**Task to carry out:** Switch "button" to "control" in the data from the line with "You are a GUI" up to and including the line with "click(x=86, y=460)", keeping everything else unchanged. Write out only those lines, without the pictures.

**Input records:**
****************************************
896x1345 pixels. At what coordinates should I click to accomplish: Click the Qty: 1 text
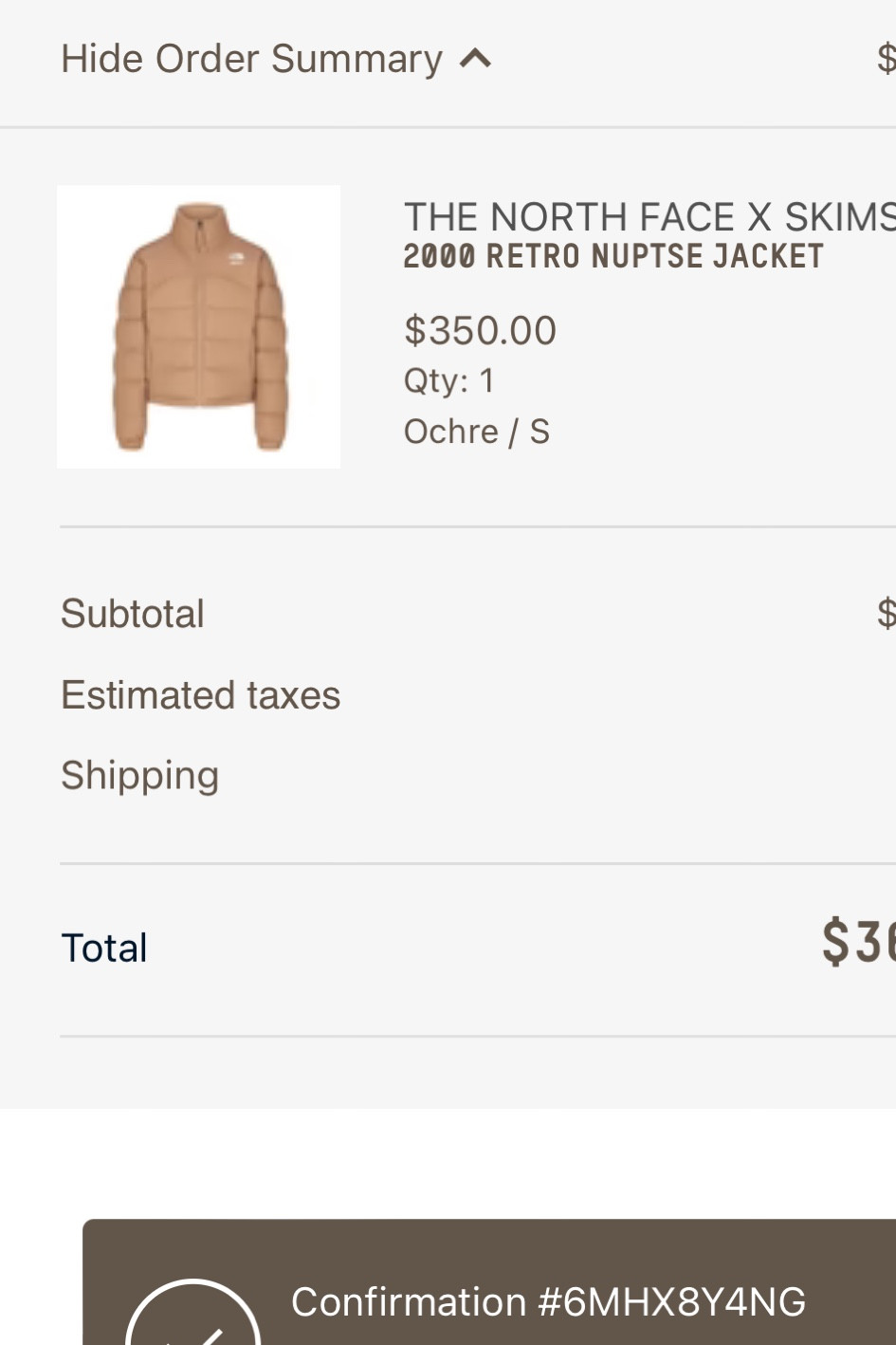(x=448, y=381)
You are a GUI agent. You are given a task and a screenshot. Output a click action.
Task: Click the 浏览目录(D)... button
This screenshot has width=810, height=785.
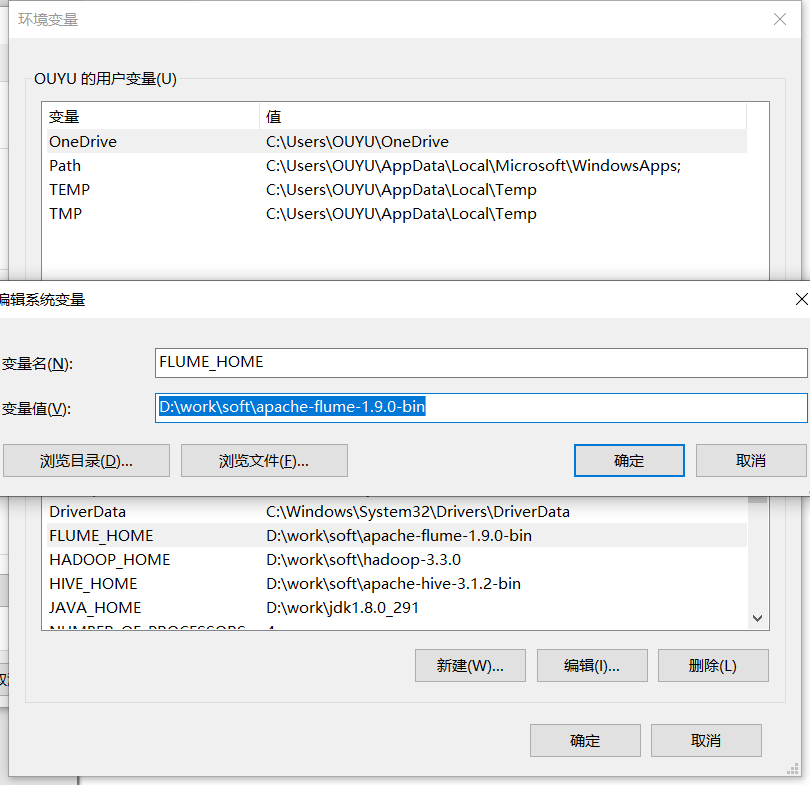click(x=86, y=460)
****************************************
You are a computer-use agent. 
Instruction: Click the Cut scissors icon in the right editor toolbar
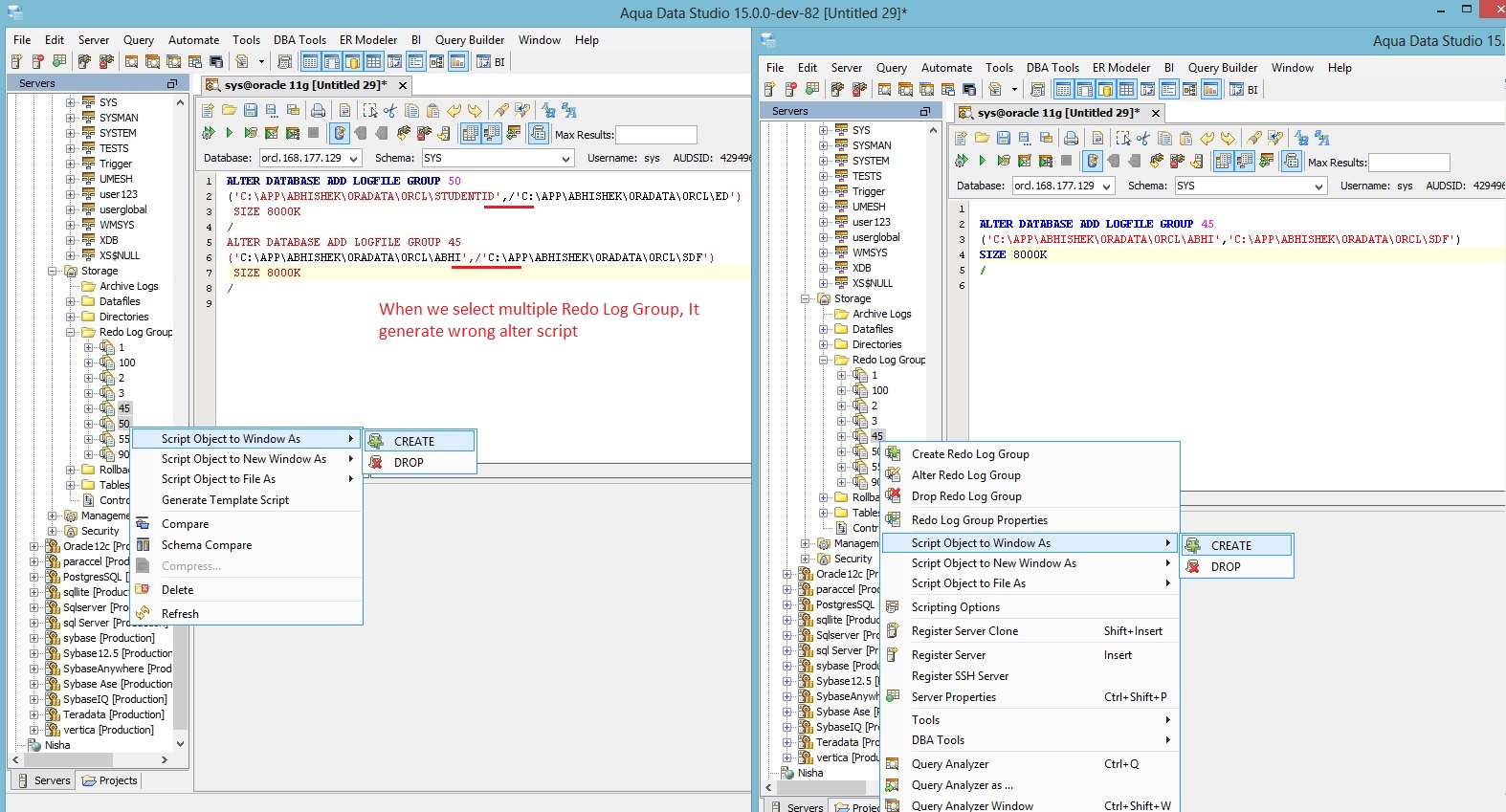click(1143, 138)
****************************************
**The solution:**
You are a GUI agent. You are given a task and a screenshot. Output a click action.
Task: Click the 浏览目录(D)... control
This screenshot has width=810, height=785.
click(x=86, y=460)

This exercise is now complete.